Die reichen Länder teilen seit Monaten den größten Teil der Impfstoffe unter sich auf. Regierungen wohlhabender Staaten, die 14 Prozent der Weltbevölkerung repräsentieren, haben sich schon jetzt über die Hälfte aller Impfstoffdosen gesichert, die bereits in der Produktion sind oder demnächst auf den Markt kommen, schreibt „Zeit Online“ unter Berufung auf die amerikanische Duke University.
Demnach warnten bereits Anfang Dezember Hilfs- und Menschenrechtsorganisationen wie Oxfam, Amnesty International und Global Justice Now, dass arme Länder im nächsten Jahr allenfalls einen von zehn Einwohnern gegen Corona immunisieren könnten. Das reiche Kanada dagegen verfüge über einen Vorrat, um seine Bevölkerung fünfmal durchzuimpfen.
Dabei hatten Vereinte Nationen, Europäische Union und Bundesregierung noch zu Beginn der Pandemie betont, Corona sei eine globale Krise, die auch nur global bekämpft werden könne. Geblieben ist von dieser globalen Solidarität vorerst nicht viel. Vielmehr hat sich ein neoliberales Prinzip durchgesetzt: Die Kräfte des Marktes regeln den Zugang zu überlebensnotwendigen Medikamenten, die eigentlich ein globales, von Profitinteressen zu befreiendes Gemeingut sein sollten.
Ich bin gegen jede Form von Impfstoffnationalismus.
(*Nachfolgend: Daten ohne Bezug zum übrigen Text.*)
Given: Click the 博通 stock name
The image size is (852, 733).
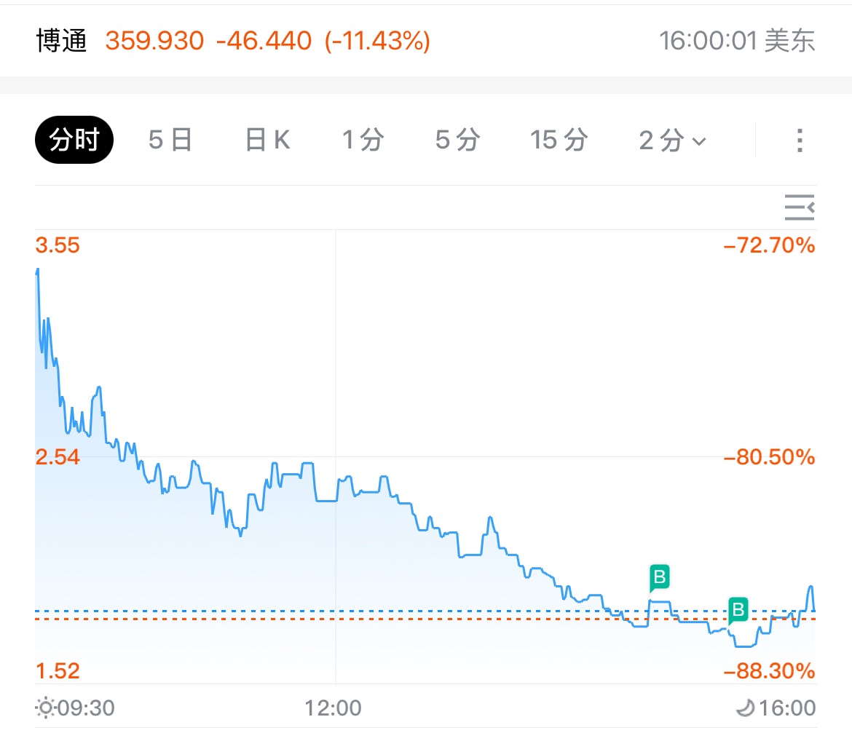Looking at the screenshot, I should 61,41.
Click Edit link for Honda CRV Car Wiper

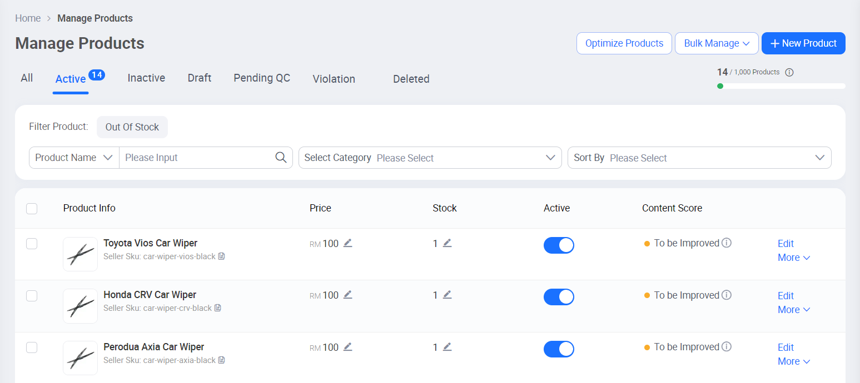[x=786, y=296]
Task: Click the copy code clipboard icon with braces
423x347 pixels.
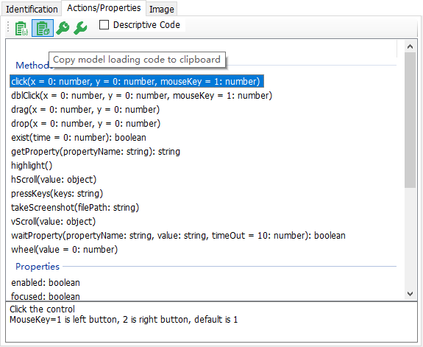Action: point(21,28)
Armin Laschet, Kandidat für CDU-Parteivorsitz
Federführend auch für andere Schwellen- und Entwicklungsländer haben die Regierungen Indiens und Südafrikas bei der Welthandelsorganisation (WTO) beantragt, den Patentschutz für Medikamente, Impfstoffe und medizinische Geräte zur Behandlung von Covid-19 so lange auszusetzen, bis weltweit Herdenimmunität erreicht worden ist. So könnten möglichst schnell große Mengen Impfstoff kostengünstig hergestellt werden. Den von mehr als 100 Staaten unterstützten Vorschlag lehnen die USA, die EU-Staaten und Japan kategorisch ab. Er wurde Ende Dezember im Rat der WTO diskutiert, ohne dass ein formaler Beschluss gefasst wurde.
Die Kritiker verweisen auf den Schutz geistigen Eigentums durch Patente und setzen auf „Anreize für Innovation und Wettbewerb“. Diese seien die besten Voraussetzungen für die rasche Verteilung von Medikamenten. Doch funktioniert das? Nach Schätzungen der Weltgesundheitsorganisation wurde schon vor der Pandemie einem Drittel aller Kranken weltweit aufgrund hoher Preise der Zugang zu dringend benötigten Arzneimitteln verwehrt.
„Ich bin gegen jede Form von Impfstoffnationalismus“, so der CDU-Politiker Armin Laschet in der „Frankfurter Allgemeinen Sonntagszeitung“. „Es ist gelungen, das Vakzin in der EU gerecht zu verteilen, und jetzt dürfen wir den globalen Süden nicht vergessen.“ Doch freundliche Worte allein lösen das Problem nicht.